--- Directions for this task ---
Nothing in the entries should change; repeat them exactly.
::::
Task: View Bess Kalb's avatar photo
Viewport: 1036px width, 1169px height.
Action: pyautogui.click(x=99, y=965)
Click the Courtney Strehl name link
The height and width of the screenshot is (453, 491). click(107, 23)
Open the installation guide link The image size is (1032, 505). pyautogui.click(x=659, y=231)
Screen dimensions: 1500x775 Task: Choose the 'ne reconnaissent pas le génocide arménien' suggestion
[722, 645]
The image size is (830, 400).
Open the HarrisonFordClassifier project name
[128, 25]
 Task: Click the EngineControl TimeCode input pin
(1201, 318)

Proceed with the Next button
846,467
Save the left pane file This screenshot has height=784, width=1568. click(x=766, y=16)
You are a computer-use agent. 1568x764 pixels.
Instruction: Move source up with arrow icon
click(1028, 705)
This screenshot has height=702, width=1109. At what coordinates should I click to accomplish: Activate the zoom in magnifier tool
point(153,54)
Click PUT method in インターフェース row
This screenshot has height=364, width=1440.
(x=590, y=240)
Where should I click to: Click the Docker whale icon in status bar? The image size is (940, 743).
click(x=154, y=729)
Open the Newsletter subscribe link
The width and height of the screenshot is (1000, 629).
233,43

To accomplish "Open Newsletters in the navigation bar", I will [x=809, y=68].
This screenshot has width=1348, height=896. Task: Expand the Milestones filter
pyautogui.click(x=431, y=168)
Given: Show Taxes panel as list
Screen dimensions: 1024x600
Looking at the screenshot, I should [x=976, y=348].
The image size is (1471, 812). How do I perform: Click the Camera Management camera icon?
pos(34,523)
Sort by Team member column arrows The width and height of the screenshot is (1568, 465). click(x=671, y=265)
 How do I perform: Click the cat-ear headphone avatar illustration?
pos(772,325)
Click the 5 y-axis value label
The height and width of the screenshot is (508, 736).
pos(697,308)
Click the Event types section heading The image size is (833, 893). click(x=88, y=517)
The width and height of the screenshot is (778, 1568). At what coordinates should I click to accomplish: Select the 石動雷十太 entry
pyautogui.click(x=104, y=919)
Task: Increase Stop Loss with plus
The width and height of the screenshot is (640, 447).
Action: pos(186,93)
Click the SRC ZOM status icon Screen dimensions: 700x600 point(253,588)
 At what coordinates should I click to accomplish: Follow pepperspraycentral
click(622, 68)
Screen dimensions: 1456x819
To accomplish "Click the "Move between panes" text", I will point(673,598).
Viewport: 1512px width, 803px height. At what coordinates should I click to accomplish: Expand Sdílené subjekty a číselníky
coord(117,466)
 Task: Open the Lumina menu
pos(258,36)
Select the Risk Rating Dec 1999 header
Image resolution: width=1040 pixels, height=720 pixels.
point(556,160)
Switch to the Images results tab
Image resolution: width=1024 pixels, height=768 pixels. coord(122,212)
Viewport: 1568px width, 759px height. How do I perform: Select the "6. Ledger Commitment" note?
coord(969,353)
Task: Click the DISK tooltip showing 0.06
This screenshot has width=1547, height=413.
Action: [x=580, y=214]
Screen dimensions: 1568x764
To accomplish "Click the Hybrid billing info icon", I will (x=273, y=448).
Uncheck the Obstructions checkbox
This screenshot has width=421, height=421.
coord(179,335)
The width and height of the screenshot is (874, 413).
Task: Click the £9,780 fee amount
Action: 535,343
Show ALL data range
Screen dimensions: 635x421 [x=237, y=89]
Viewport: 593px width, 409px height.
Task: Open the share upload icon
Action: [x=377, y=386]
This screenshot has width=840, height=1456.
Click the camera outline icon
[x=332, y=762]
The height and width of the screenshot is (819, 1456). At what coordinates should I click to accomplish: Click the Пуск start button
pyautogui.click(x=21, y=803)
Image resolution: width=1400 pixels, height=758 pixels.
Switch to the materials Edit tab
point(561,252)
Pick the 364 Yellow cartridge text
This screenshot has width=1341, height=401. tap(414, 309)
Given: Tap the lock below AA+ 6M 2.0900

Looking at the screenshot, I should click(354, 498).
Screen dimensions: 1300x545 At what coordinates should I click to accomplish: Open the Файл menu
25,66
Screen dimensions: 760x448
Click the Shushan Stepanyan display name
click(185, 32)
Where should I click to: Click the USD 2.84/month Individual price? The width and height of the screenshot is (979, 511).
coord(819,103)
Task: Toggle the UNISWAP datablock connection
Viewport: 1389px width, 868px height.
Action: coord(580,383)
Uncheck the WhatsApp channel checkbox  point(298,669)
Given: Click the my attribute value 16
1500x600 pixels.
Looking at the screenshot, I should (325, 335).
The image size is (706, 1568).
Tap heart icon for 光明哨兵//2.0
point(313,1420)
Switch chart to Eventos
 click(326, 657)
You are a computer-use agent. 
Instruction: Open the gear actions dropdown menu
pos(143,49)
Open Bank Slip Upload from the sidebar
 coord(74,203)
::::
--- Result of this exercise ---
Task: View Bess Kalb's avatar photo
Viewport: 1036px width, 1169px height.
Action: pyautogui.click(x=99, y=965)
Click the Courtney Strehl name link
The height and width of the screenshot is (453, 491). click(107, 23)
Open the installation guide link The image size is (1032, 505). pyautogui.click(x=659, y=231)
Screen dimensions: 1500x775 Task: Choose the 'ne reconnaissent pas le génocide arménien' suggestion
[722, 645]
The image size is (830, 400).
Open the HarrisonFordClassifier project name
[128, 25]
 Task: Click the EngineControl TimeCode input pin
(1201, 318)

Proceed with the Next button
846,467
Save the left pane file This screenshot has height=784, width=1568. click(x=766, y=16)
You are a computer-use agent. 1568x764 pixels.
Instruction: Move source up with arrow icon
click(1028, 705)
This screenshot has height=702, width=1109. At what coordinates should I click to accomplish: Activate the zoom in magnifier tool
point(153,54)
Click PUT method in インターフェース row
This screenshot has height=364, width=1440.
(x=590, y=240)
Where should I click to: Click the Docker whale icon in status bar? The image size is (940, 743).
click(x=154, y=729)
Open the Newsletter subscribe link
The width and height of the screenshot is (1000, 629).
233,43

To accomplish "Open Newsletters in the navigation bar", I will [x=809, y=68].
This screenshot has width=1348, height=896. Task: Expand the Milestones filter
pyautogui.click(x=431, y=168)
Given: Show Taxes panel as list
Screen dimensions: 1024x600
Looking at the screenshot, I should [x=976, y=348].
The image size is (1471, 812). How do I perform: Click the Camera Management camera icon?
pos(34,523)
Sort by Team member column arrows The width and height of the screenshot is (1568, 465). click(x=671, y=265)
 How do I perform: Click the cat-ear headphone avatar illustration?
pos(772,325)
Click the 5 y-axis value label
The height and width of the screenshot is (508, 736).
pos(697,308)
Click the Event types section heading The image size is (833, 893). click(x=88, y=517)
The width and height of the screenshot is (778, 1568). At what coordinates should I click to accomplish: Select the 石動雷十太 entry
pyautogui.click(x=104, y=919)
Task: Increase Stop Loss with plus
The width and height of the screenshot is (640, 447).
Action: pos(186,93)
Click the SRC ZOM status icon Screen dimensions: 700x600 point(253,588)
 At what coordinates should I click to accomplish: Follow pepperspraycentral
click(622, 68)
Screen dimensions: 1456x819
To accomplish "Click the "Move between panes" text", I will point(673,598).
Viewport: 1512px width, 803px height. At what coordinates should I click to accomplish: Expand Sdílené subjekty a číselníky
coord(117,466)
 Task: Open the Lumina menu
pos(258,36)
Select the Risk Rating Dec 1999 header
Image resolution: width=1040 pixels, height=720 pixels.
point(556,160)
Switch to the Images results tab
Image resolution: width=1024 pixels, height=768 pixels. coord(122,212)
Viewport: 1568px width, 759px height. How do I perform: Select the "6. Ledger Commitment" note?
coord(969,353)
Task: Click the DISK tooltip showing 0.06
This screenshot has width=1547, height=413.
Action: [x=580, y=214]
Screen dimensions: 1568x764
To accomplish "Click the Hybrid billing info icon", I will (x=273, y=448).
Uncheck the Obstructions checkbox
This screenshot has width=421, height=421.
coord(179,335)
The width and height of the screenshot is (874, 413).
Task: Click the £9,780 fee amount
Action: 535,343
Show ALL data range
Screen dimensions: 635x421 [x=237, y=89]
Viewport: 593px width, 409px height.
Task: Open the share upload icon
Action: [x=377, y=386]
This screenshot has width=840, height=1456.
Click the camera outline icon
[x=332, y=762]
The height and width of the screenshot is (819, 1456). At what coordinates should I click to accomplish: Click the Пуск start button
pyautogui.click(x=21, y=803)
Image resolution: width=1400 pixels, height=758 pixels.
Switch to the materials Edit tab
point(561,252)
Pick the 364 Yellow cartridge text
This screenshot has width=1341, height=401. tap(414, 309)
Given: Tap the lock below AA+ 6M 2.0900

Looking at the screenshot, I should click(354, 498).
Screen dimensions: 1300x545 At what coordinates should I click to accomplish: Open the Файл menu
25,66
Screen dimensions: 760x448
Click the Shushan Stepanyan display name
click(185, 32)
Where should I click to: Click the USD 2.84/month Individual price? The width and height of the screenshot is (979, 511).
coord(819,103)
Task: Toggle the UNISWAP datablock connection
Viewport: 1389px width, 868px height.
Action: coord(580,383)
Uncheck the WhatsApp channel checkbox  point(298,669)
Given: Click the my attribute value 16
1500x600 pixels.
Looking at the screenshot, I should (325, 335).
The image size is (706, 1568).
Tap heart icon for 光明哨兵//2.0
point(313,1420)
Switch chart to Eventos
 click(326, 657)
You are a computer-use agent. 
Instruction: Open the gear actions dropdown menu
pos(143,49)
Open Bank Slip Upload from the sidebar
 coord(74,203)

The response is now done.